(Items from a dataset)
[Start of section]
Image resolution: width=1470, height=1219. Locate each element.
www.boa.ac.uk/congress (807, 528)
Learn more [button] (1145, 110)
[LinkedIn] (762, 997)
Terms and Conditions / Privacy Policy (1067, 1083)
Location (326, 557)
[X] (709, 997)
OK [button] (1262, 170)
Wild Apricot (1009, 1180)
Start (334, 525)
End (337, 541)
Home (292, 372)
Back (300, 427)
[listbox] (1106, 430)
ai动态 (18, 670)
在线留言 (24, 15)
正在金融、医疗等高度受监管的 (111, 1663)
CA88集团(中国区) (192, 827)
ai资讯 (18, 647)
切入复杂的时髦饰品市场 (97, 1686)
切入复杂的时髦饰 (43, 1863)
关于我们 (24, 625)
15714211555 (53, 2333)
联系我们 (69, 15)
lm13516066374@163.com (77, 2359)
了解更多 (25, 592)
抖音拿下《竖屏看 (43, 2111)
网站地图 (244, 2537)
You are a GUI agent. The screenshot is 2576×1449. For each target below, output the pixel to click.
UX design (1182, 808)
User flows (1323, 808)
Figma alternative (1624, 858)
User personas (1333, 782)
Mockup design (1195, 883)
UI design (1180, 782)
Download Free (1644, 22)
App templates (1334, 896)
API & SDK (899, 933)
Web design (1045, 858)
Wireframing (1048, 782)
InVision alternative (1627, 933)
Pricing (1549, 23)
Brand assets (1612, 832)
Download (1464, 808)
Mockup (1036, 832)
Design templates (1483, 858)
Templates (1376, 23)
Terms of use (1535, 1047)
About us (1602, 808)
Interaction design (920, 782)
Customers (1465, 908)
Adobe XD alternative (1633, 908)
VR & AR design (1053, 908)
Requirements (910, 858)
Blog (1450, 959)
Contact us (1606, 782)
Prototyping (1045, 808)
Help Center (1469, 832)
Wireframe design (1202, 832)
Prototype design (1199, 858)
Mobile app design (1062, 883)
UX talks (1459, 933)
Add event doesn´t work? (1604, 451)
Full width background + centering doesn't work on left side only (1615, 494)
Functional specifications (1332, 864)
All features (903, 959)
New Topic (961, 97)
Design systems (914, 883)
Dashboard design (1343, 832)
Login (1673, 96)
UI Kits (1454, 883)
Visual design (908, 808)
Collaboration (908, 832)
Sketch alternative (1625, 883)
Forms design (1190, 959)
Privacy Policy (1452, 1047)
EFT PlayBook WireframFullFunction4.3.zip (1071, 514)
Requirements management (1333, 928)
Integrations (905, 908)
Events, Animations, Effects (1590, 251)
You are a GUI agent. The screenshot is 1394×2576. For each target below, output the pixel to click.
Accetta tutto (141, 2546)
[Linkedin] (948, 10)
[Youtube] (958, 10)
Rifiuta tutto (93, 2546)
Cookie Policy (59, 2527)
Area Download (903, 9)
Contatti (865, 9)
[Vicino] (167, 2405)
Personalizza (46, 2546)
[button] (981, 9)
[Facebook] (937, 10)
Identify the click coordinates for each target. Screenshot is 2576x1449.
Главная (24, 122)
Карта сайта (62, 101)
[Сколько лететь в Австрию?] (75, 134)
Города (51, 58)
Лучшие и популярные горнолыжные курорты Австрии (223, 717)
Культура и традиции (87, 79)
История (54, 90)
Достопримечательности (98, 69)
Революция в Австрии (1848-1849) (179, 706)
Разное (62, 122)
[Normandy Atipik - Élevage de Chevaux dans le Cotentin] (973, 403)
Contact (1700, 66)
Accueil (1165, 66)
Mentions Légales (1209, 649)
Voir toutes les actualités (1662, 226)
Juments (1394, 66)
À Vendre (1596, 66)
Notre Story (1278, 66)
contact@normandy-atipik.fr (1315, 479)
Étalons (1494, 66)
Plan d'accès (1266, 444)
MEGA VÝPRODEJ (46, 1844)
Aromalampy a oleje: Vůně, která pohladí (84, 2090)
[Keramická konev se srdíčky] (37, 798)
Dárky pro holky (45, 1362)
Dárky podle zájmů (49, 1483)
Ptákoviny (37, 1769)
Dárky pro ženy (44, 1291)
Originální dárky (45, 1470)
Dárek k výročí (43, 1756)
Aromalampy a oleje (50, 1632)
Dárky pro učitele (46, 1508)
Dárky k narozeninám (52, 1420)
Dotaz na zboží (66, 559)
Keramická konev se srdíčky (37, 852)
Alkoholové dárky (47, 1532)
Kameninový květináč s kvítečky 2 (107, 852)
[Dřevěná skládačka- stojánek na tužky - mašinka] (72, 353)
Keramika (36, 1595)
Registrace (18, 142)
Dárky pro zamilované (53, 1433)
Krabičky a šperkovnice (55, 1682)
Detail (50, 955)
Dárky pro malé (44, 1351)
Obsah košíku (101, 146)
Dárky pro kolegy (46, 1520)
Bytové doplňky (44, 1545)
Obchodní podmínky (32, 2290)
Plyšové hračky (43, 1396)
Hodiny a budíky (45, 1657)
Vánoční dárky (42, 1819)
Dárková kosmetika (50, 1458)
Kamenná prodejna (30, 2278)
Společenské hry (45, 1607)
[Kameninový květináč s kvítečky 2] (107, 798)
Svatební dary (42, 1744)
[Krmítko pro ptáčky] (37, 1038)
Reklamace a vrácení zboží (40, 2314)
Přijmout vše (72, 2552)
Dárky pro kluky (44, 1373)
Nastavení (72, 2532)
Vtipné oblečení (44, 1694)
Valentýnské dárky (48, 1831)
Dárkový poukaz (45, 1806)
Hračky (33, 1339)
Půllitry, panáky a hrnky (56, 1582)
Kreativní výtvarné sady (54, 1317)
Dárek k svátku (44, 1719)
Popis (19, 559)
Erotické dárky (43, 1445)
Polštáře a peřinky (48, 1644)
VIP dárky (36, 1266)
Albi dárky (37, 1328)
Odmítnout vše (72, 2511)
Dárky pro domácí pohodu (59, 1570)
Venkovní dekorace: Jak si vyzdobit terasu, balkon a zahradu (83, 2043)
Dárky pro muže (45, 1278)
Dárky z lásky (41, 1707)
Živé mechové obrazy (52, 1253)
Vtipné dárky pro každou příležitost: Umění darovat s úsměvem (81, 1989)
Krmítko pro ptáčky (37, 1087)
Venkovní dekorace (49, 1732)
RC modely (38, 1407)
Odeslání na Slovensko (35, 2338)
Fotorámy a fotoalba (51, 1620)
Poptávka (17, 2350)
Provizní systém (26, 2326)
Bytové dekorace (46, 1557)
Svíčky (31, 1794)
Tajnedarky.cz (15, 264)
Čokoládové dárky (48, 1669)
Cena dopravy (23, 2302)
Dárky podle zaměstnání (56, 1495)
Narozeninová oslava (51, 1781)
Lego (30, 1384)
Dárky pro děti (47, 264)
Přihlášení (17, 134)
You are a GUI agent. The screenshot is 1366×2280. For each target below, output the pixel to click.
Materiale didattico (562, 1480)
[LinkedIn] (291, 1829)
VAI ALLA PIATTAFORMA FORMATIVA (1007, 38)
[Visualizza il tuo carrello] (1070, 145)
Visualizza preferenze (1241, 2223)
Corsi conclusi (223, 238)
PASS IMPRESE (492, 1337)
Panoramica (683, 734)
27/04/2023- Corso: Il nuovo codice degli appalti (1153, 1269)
[End of section]
▸ **Exercise details**: How many of the lines above contain the string "each"? Give the count alone.

▸ **Written answer**: 5